African REITs Structure, Performance, and the Investment Imperative

Africa's REIT market is valued at approximately $30 billion, a figure that demands immediate qualification. Over 95% of that value is concentrated in South Africa, where more than 30 REITs are listed on the Johannesburg Stock Exchange with a combined market capitalisation approaching $29 billion. Kenya, Nigeria, Morocco, and Egypt account for the remainder collectively. That distribution reflects where institutional depth exists today and where structural opportunity is forming ahead of demand pricing.

REITs and Why the Structure Matters

REITs pool capital to acquire and operate income-producing assets — retail, logistics, student housing, office, then distribute income back to unit holders under statutory minimum thresholds. South Africa mandates a minimum 75% distribution. Nigeria sets the floor between 90% and 95%. REITs are a regulated, yield-oriented vehicle that provides real estate exposure without the operational burden or capital concentration of direct ownership. For institutional allocators, this is the primary structural advantage: liquidity, income predictability, and regulatory oversight in a single instrument.
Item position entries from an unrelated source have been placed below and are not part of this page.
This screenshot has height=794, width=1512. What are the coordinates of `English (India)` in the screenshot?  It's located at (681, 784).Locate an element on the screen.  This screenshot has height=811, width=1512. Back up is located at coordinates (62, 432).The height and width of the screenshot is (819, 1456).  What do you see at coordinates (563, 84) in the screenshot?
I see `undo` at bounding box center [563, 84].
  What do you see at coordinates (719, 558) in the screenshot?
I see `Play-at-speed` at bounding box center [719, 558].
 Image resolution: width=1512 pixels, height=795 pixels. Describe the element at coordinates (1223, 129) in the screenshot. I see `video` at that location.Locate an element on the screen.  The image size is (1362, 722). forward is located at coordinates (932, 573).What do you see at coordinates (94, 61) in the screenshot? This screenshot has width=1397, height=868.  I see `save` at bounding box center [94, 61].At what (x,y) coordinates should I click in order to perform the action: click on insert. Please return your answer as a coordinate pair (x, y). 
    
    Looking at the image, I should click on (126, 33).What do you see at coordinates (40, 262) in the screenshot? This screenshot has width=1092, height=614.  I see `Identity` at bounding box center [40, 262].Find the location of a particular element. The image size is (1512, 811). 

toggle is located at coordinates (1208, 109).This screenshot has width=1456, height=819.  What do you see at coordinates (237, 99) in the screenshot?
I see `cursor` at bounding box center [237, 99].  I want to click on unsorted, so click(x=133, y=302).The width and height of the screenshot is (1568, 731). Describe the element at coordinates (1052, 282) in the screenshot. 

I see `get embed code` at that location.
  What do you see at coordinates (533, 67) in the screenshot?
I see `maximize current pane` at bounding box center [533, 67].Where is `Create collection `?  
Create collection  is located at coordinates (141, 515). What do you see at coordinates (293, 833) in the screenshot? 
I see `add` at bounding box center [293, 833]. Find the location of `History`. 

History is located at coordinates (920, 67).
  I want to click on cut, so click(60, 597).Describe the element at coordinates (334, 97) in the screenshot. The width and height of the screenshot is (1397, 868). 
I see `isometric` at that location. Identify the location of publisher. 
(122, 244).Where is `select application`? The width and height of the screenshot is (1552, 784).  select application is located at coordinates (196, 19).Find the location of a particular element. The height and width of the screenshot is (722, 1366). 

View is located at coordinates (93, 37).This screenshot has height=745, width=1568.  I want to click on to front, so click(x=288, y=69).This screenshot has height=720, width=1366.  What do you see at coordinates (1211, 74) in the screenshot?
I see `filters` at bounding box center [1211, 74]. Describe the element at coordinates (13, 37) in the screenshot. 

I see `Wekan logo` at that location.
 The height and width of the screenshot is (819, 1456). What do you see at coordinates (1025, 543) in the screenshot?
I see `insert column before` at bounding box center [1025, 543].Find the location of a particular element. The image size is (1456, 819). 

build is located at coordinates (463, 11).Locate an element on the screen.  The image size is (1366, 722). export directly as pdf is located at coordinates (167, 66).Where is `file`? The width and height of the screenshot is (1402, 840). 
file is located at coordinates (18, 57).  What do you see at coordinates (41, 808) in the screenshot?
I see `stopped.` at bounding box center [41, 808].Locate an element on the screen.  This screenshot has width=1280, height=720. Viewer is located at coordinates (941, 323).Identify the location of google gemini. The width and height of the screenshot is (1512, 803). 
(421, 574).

What is the REIT landscape like in Africa?

Evolution

Africa's REIT market has undergone a structural transition from a niche instrument accessible primarily to institutional capital, to an increasingly democratised vehicle attracting a broader investor base across the continent. That evolution reflects deepening regulatory frameworks, improved market infrastructure, and a growing recognition among both retail and institutional allocators that listed real estate offers a credible, yield-generating alternative to direct property ownership.

CNBC Africa Interview with Martin Uche, CEO, Fortren & Company

On Sub-Sector Rotation

That growth is reshaping the composition of REIT portfolios. Historically, retail and office assets dominated African REIT exposure, reflecting the availability of investable-grade stock and the familiarity of those sectors to early-stage capital markets. The current cycle is different. Industrial real estate, data centres, and student housing are emerging as primary areas of allocation interest, driven by structural demand tailwinds that traditional sectors are no longer generating at the same intensity. This is a fundamental repricing of where durable income and demand is concentrated.

On Performance

South Africa's REIT sector delivered an impressive year-to-date return, outperforming the US, the UK, and the Global REIT Index. That performance reflects a sector with deep liquidity, sophisticated fund management, and a regulatory framework tested over decades. Kenya, Nigeria, and Morocco are structurally earlier in that cycle. Applying South African return expectations to frontier REIT markets would be a mispricing error. Each market must be underwritten on its own regulatory, demographic, and liquidity fundamentals.

2. Currency Risk

Currency is a primary return driver in African REIT return analysis. Nigeria presents the most complex currency environment on the continent; any investment thesis built on Nigerian assets must model naira volatility explicitly. Kenya has responded structurally with a proposed first dollar-denominated I-REIT, designed to isolate international investors from local currency exposure. Morocco's relative dirham stability, including recent modest appreciation is a material factor in its current position at the top of the continent's attractiveness index. Across all markets, currency must be stress-tested before capital allocation is determined.

3. NAV Integrity and Valuation Discipline

Not all African REITs are pricing assets at fair value. UPDC REIT in Nigeria is trading at a significant discount to Net Asset Value, implying investors can acquire underlying property at a material discount to appraised worth. That can represent opportunity. It can equally signal portfolio deterioration or management underperformance. 

Two Sectors with Structural Demand Ahead of Supply

Logistics

The African Continental Free Trade Area is generating demand for Grade-A warehousing that current supply cannot meet. Assets positioned near major port infrastructure — Durban, Lagos and primary air logistics hubs such as Nairobi are already recording rental escalations above broader inflation. In an undersupplied market, that dynamic compounds and we expect to see more REIT operator interest in the broader logistics sub-sector.

Student Housing

Acorn Student Accommodation REIT in Kenya grew Net Operating Income by over 117% in the first half of 2025. That performance reflects durable demographic demand that purpose-built student accommodation is beginning to capture at scale. The supply gap remains significant across every major university city on the continent, and we expect to see more REIT funds looking into student housing.

The Strategic Imperative for Global Allocators

Growthpoint and Redefine — the two largest JSE-listed REITs are operating diversified portfolios across retail, industrial, logistics, and office, with yields between 7% and 7.4%. Against developed market REIT benchmarks, that spread is difficult to rationalise away.

Africa's REIT market is not a single market. It is five or six distinct markets at different stages of institutional development, with divergent currency profiles, regulatory frameworks, and demand drivers. The investment discipline required is consistent with every other asset class: understand the structure, track the data, and position around the gap between prevailing pricing and what the fundamentals support. For allocators who have not yet reassessed their weighting, the case for doing so has become more material than ever.